Thursday, April 25, 2013

35 Weeks

Dear Baby,

Numbers that end in 0s and 5s always seem so big.  35 weeks doesn't mean much on the official pregnancy count, but to me it sounds like a huge number.

We had our last labor and delivery class on Monday and are as ready as we can be for that.  The car seat is in and our bags are (mostly) packed.  This weekend we want to finish moving everything around so that we can set up your nursery.  We have one more shower on Sunday, newborn care and breastfeeding classes Monday and Wednesday and then we're all ready for you!

This week you hiccups have been getting stronger and they make my whole belly bounce.  Work is getting hard - my body aches after a busy shift, my feet are swollen and I groan and say ouch pretty frequently.  I can't begin to tell you how much I look forward to having 3 whole months home with you without having to worry about anything else.

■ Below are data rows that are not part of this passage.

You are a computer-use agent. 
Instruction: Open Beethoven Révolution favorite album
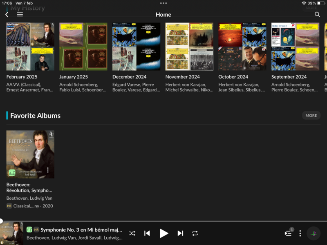tap(30, 154)
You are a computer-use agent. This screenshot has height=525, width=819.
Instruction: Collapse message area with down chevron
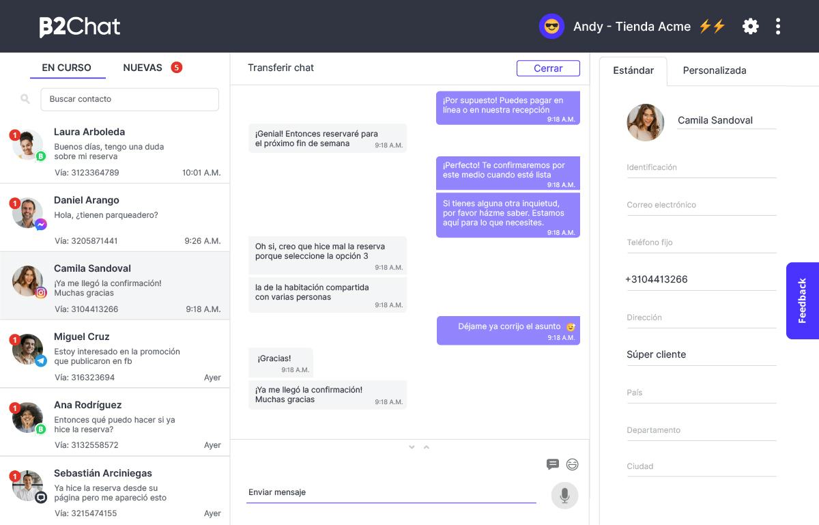coord(412,447)
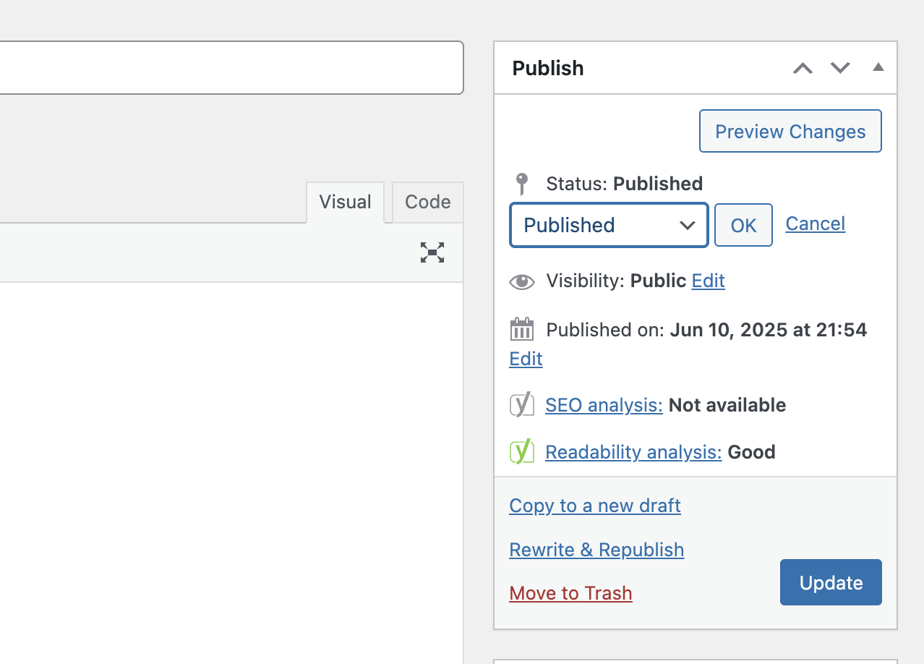
Task: Cancel the status edit
Action: point(815,224)
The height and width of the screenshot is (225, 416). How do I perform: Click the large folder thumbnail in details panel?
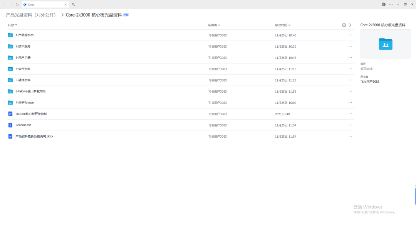[x=386, y=44]
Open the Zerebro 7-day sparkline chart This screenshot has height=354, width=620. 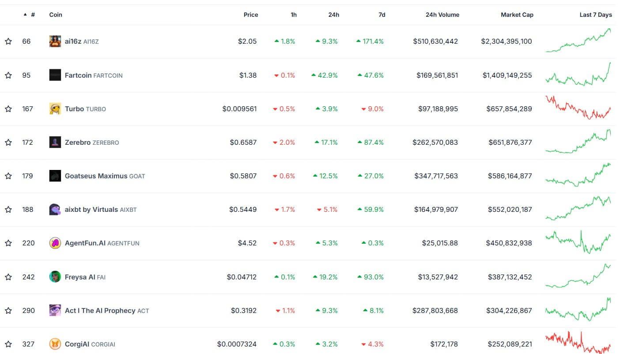[x=578, y=141]
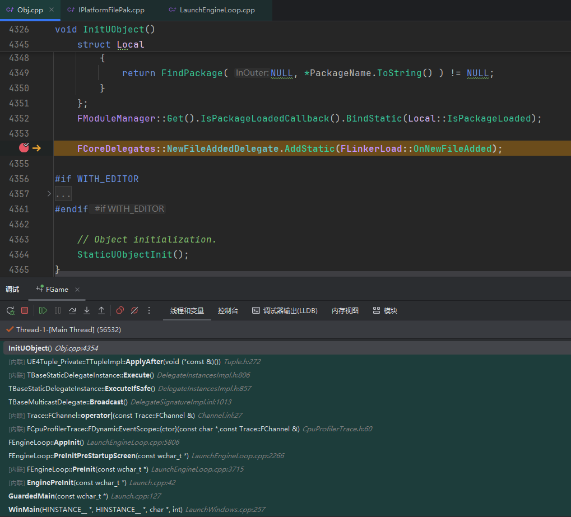The width and height of the screenshot is (571, 517).
Task: Step into the function call
Action: coord(87,310)
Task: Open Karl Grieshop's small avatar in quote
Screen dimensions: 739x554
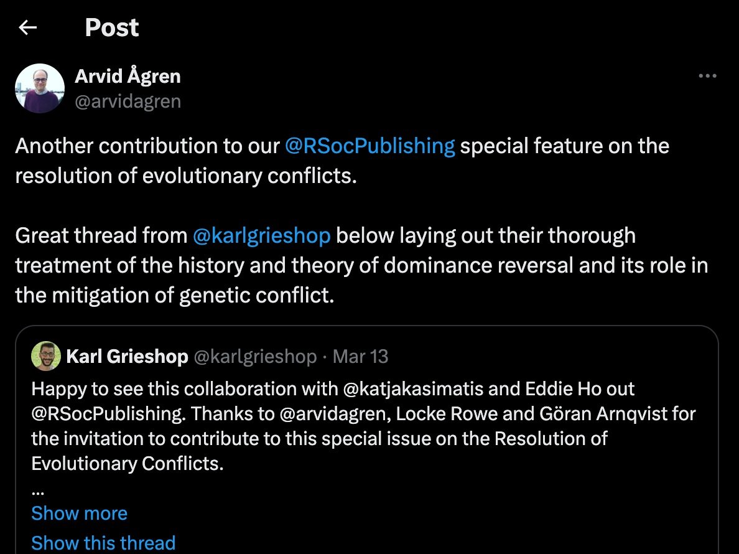Action: tap(45, 356)
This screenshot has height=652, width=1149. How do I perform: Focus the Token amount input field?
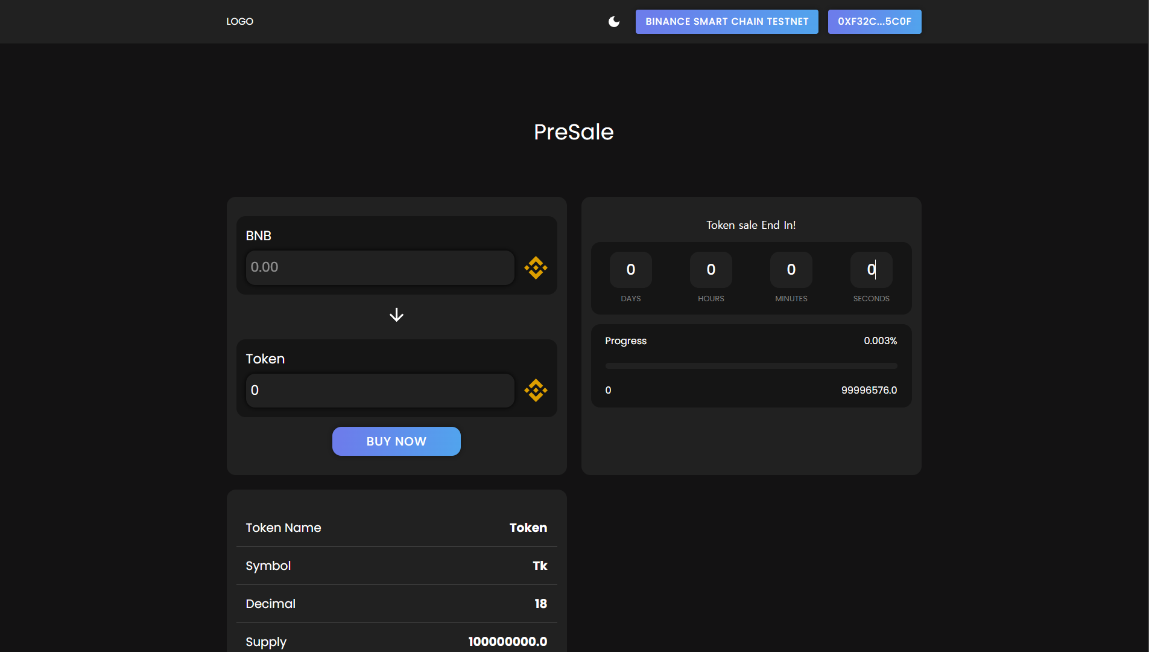click(x=379, y=391)
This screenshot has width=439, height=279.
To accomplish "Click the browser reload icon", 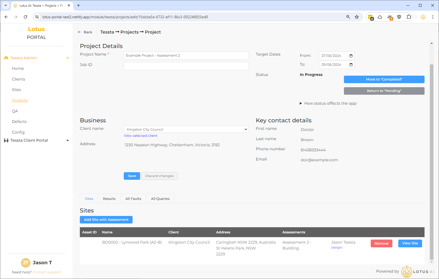I will click(x=25, y=17).
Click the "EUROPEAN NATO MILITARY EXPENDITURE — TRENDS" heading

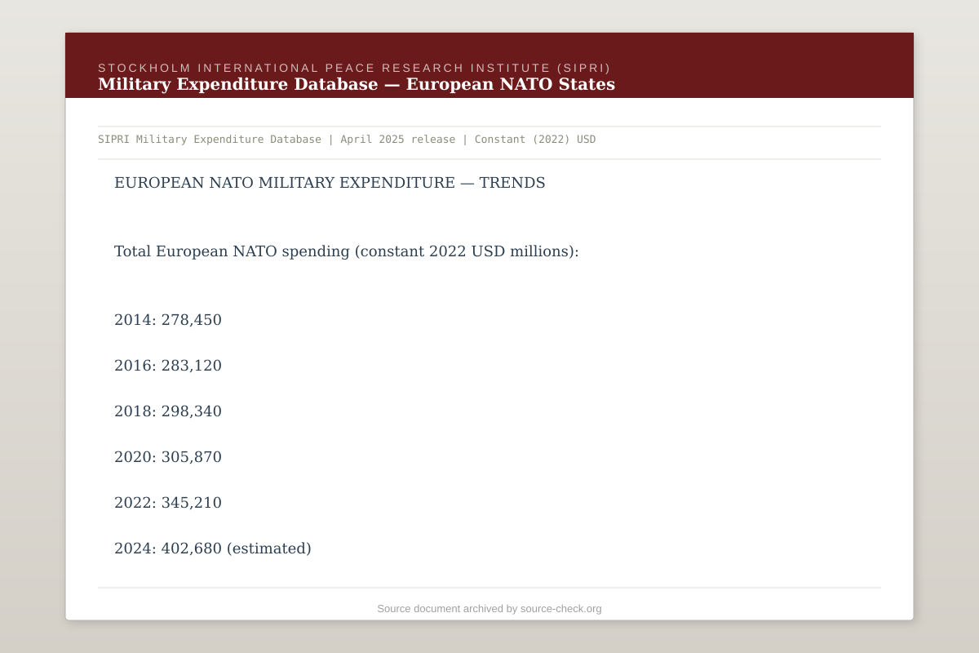(x=330, y=183)
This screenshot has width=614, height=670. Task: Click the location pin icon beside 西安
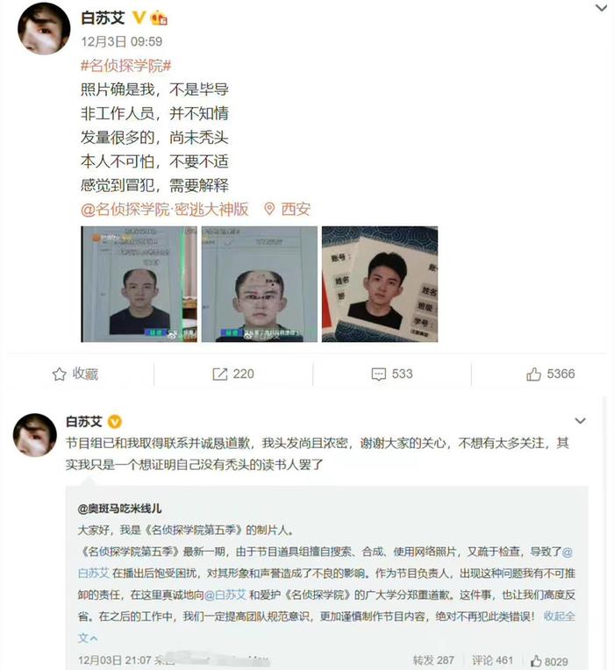tap(269, 209)
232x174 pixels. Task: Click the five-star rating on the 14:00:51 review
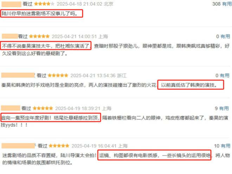click(x=39, y=36)
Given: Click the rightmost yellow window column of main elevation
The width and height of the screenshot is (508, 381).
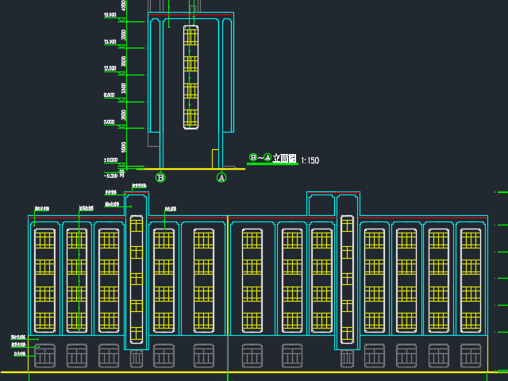Looking at the screenshot, I should [x=470, y=280].
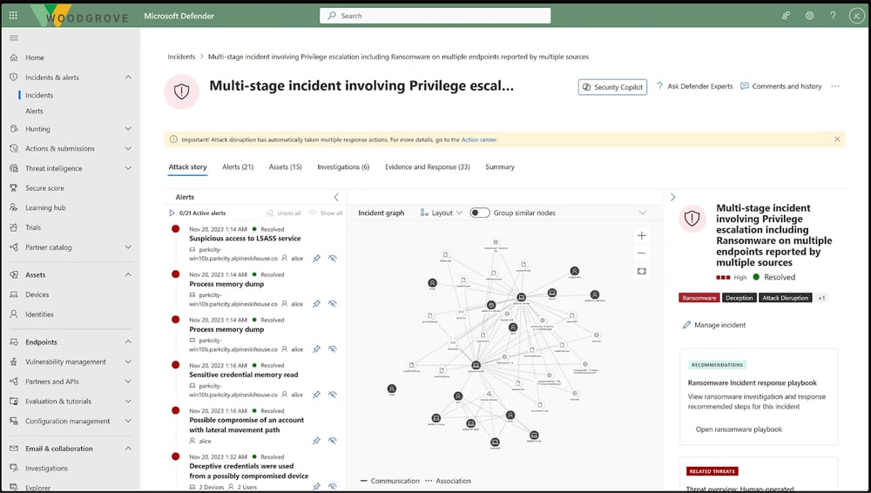The image size is (871, 493).
Task: Hide the Sensitive credential memory read alert
Action: click(x=333, y=395)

I wonder frequently what you'll look like.  Since we had to do so many extra tests we chose not to have a 3-D ultrasound, so no fun photos of your face from that.  I wonder if you'll get your dad's dark hair and my curls.  His muscular legs and my whole-face smile.  The same birthmark that both my mom and I have.  Daddy and I both have blue eyes, so I imagine you'll keep those baby blues, though I recently read that you could get darker eyes from one of your grandparents.

Hang out another couple weeks and then we'll get to meet on the outside.  I cannot wait.
Love you,
Mommy

Thursday, April 18, 2013

34 Week

Dear Baby,

It is hard to believe that you could be here in less than a month.  One of the girls who works in another store had her baby at 36 weeks.  Most go at 37.  It's still surreal that you're in my belly.  I can't wait for you to be out here; to be a real person to me.

On Sunday we had my baby shower that your Aunt C put on.  It was absolutely amazing.  She is quite the event planner.  There are so many people who are so excited to meet you and love you already.  They were very generous and we're pretty much set for what we need for you.  I can't wait to show you all of your things and introduce you to all of your family and friends.

There are a lot of guesses for your name, but no one has gotten it yet.  I thought it would be an easy one, since you're going to be named for my mom.  Lots of people asked at the shower, but we're keeping it a secret.  It's kind of fun to have it as a secret.  I have to admit, we don't tend to use it, we just call you baby or the baby.  I wonder if we'll use your name a lot or find a nickname. Maybe a little of both.

Today we are leaving for Manchester, NH for a conference.  You have traveled quite a bit inside of me and I hope you enjoy doing so once you're out here into the world.  At the shower someone asked when you would get to go to Europe for the first time.  Our plan is Paris for daddy's 40th birthday, so you'll be about a year and a half.  We'll go back again some day when you can remember it.